The class used for this sample wasn't shown for brevity, however you can find the example source code here.


This library builds off the mocha.js library as a custom ui. To setup, follow these steps.


npm install --save-dev livedoc-mocha

To get the latest code and bug fixes, you can install the current beta. You can find details of the releases on the releases tab.

npm install --save-dev livedoc-mocha@beta


Livedoc-mocha as the name suggests extends mocha which is a very popular javascript testing library. You will need to install mocha to use livedoc-mocha. You can install mocha with the following command:

npm install mocha --save-dev

Once you have mocha installed you need to configure mocha to run your tests and to use livedoc-mocha, a basic setup would be running this command from the command line:

mocha --ui livedoc-mocha --recursive path-to-my-tests/

For more details configuring mocha see the official mocha.js site.


If you are using typescript and the keywords are not being recognized add the following import statement to your test file.

import "livedoc-mocha";


If you use wallaby.js you can configure livedoc-mocha by adding the following setup to your wallaby.js configuration file. If you already have a setup section then just include the two lines within your existing configuration file, otherwise copy this section to your file.

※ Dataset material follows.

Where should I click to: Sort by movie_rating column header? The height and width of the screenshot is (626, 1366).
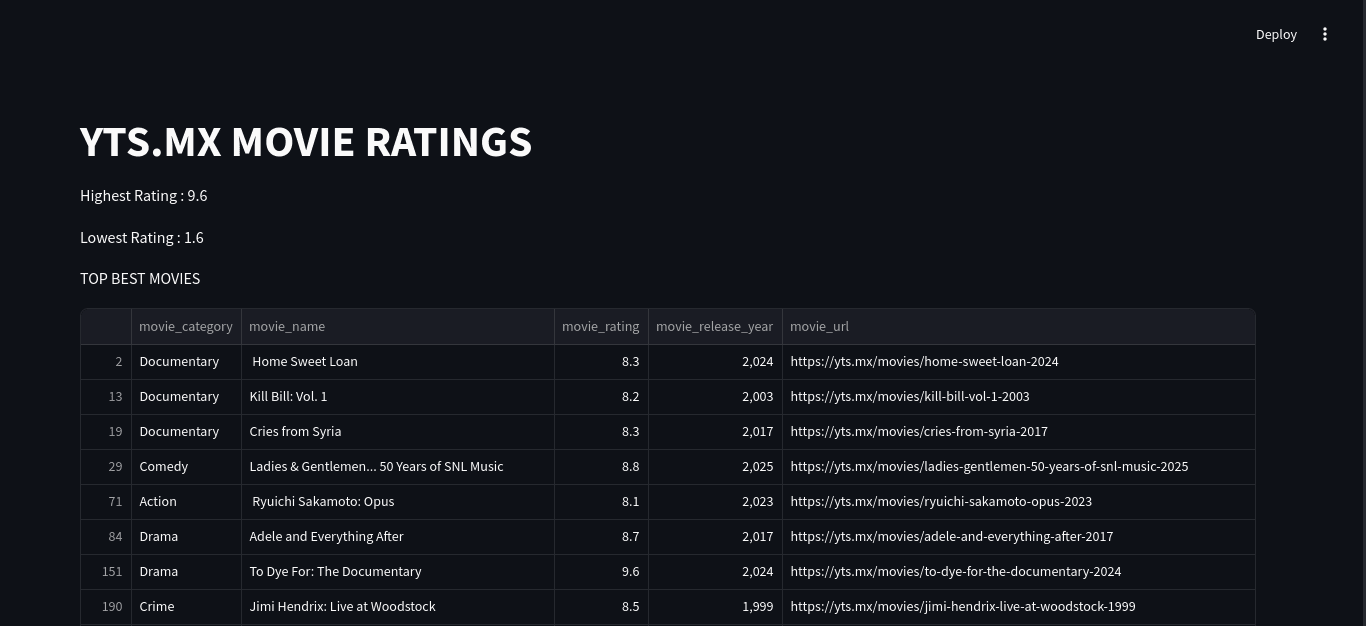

setup: function (wallaby) {


For full details of what's supported see the API reference

Also for a brief tutorial on how to write Gherkin specs using livedoc-mocha see the tutorial.

Release notes can be found here

Command Line

livedoc-mocha supports the following command line options. These are useful when wanting to filter the features/scenarios that you want to run:

  • --ld-include: Used to only include features/scenarios that have been marked with the tags provided. Example use would be to only run what's been tagged with @integration.


--ld-include "_tag_ _tag_ _tag_"
  • --ld-exclude: Used to exclude features/scenarios that have been marked with the tags provided. Example use would be run everything except those tagged with @integration.


--ld-exclude "_tag_ _tag_ _tag_"
  • --showFilterConflicts: When used will display conflicted filter matches as pending rather than not showing them at all.

The --ld-include and ld-exclude switches can be used together to both include and exclude features/scenarios. When a conflict occurs by default the exclude will take precedence. However, there may be times when you want to know what the conflicts were. In that case using the --showFilterConflicts will show the otherwise excluded scenarios but mark them as pending, so they are still not executed.

For more details on tags and tagging, refer to the Tags documentation in teh API reference.

Why another library?

There are a number of different libraries that bring the Gherkin language to javascript and even mocha:

  • Cucumber.js: This is the official javascript implementation of Cucumber which is the Ruby client for Gherkin. It uses a model similar to the Ruby client of .feature files written in plain text, with step files to map to the text representation and provide the implementation of the test/spec.

  • mocha-cakes-2: A simple library that provides Gherkin aliases for the default mocha syntax. This library unlike Cucumber.js doesn't use a separate file and keeps the spec description with its implementation, in the same way LiveDoc-mocha does.

There are others too, however they typically fall into the two categories above, either separating the spec from the implementation or combining both.

There are pros and cons to both approaches, however LiveDoc-mocha went with the combining spec and implementation as the additional separation can be hard to maintain. However, if having separate files is your preferred style, then you should consider using Cucumber.js for your projects.

While mocha-cakes-2 provides a great starting point, its feature list was limited to simple aliasing. LiveDoc-mocha tries to deliver as much of the full spec as possible. The addition of more advanced features such as Tables, Values, docStrings and Backgrounds brings the experience much closer to the full Gherkin experience without the context switch you can experience with libraries like Cucumber.js.